Consistent simulation of X- and Q-band EPR spectra of an unsymmetric dinuclear Mn2II,III complex

Simulation of X- and Q-band electron paramagnetic resonance (EPR) spectra of an unsymmetric dinuclear [Mn2II,IIIL(μ-OAc)2]ClO4 complex (1), (L is the dianion of 2-{[N,N-bis(2-pyridylmethyl)amino]methyl}-6-{[N-(3,5-di-tert-butyl-2-hydroxybenzyl)-N-(2-pyridylmethyl)amino]methyl}-4-methylphenol) was performed using one consistent set of simulation parameters. Rhombic g-tensors and hyperfine tensors were necessary to obtain satisfactory simulation of the EPR spectra.
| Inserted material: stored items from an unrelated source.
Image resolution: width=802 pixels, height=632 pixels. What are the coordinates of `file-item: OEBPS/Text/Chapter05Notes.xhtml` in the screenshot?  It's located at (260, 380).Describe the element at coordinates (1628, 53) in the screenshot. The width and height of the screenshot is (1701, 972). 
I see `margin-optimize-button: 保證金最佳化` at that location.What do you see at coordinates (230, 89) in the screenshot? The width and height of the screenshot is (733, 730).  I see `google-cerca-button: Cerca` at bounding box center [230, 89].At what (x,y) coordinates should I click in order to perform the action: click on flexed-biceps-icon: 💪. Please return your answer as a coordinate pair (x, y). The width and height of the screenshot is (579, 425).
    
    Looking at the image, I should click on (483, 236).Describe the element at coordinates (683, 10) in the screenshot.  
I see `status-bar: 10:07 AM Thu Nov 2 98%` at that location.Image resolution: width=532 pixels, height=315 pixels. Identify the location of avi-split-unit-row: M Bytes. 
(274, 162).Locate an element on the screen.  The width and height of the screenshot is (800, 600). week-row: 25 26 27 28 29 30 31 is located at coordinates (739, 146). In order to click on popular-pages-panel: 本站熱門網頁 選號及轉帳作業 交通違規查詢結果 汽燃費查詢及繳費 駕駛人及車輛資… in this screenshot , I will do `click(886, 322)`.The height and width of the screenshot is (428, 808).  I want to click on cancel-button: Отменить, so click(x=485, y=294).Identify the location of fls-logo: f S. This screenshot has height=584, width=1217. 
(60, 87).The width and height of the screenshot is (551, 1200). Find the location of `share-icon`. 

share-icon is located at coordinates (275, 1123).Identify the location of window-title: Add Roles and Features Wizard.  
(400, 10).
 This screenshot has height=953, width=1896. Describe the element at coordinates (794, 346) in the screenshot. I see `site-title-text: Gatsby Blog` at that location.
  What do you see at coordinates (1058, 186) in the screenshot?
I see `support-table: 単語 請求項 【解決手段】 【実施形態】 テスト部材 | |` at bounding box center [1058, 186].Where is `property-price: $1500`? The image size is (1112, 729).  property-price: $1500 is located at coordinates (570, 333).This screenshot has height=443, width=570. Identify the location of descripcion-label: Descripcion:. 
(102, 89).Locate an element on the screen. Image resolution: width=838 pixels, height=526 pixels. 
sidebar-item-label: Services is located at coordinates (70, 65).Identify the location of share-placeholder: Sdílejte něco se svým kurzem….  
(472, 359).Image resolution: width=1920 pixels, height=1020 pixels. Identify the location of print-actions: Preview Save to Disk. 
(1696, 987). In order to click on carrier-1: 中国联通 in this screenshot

The anisotropy of the effective hyperfine tensors of each individual 55Mn ion was further analyzed in terms of intrinsic hyperfine tensors. Detailed analysis shows that the hyperfine anisotropy of the MnIII ion is a result of the Jahn-Teller effect and thus an inherent character. In contrast, the anomalous hyperfine anisotropy of the MnII ion is attributed as being transferred from the MnIII ion through the spin exchange interaction. The anisotropy parameter for the MnII is deduced as DII = −1.26 ± 0.2 cm−1. This is the first reported DII value for a MnII ion in a weakly exchange coupled mixed-valence Mn2II,III complex with a bis-μ-acetato-bridge. The dxy1dyz1dzx1dx2-y21 electronic configuration of the MnIII ion in 1 is revealed by the negative sign of its intrinsic hyperfine tensor anisotropy, ΔaIII = az − ax,y = −46 cm−1. Lower spectral resolution of the Q-band EPR spectrum as compared to the X-band EPR spectrum is associated to large line width broadening of the x- and y-components in contrast to the z-component. The origins of the unequal distribution of line width between the z- and x-, y-components are discussed.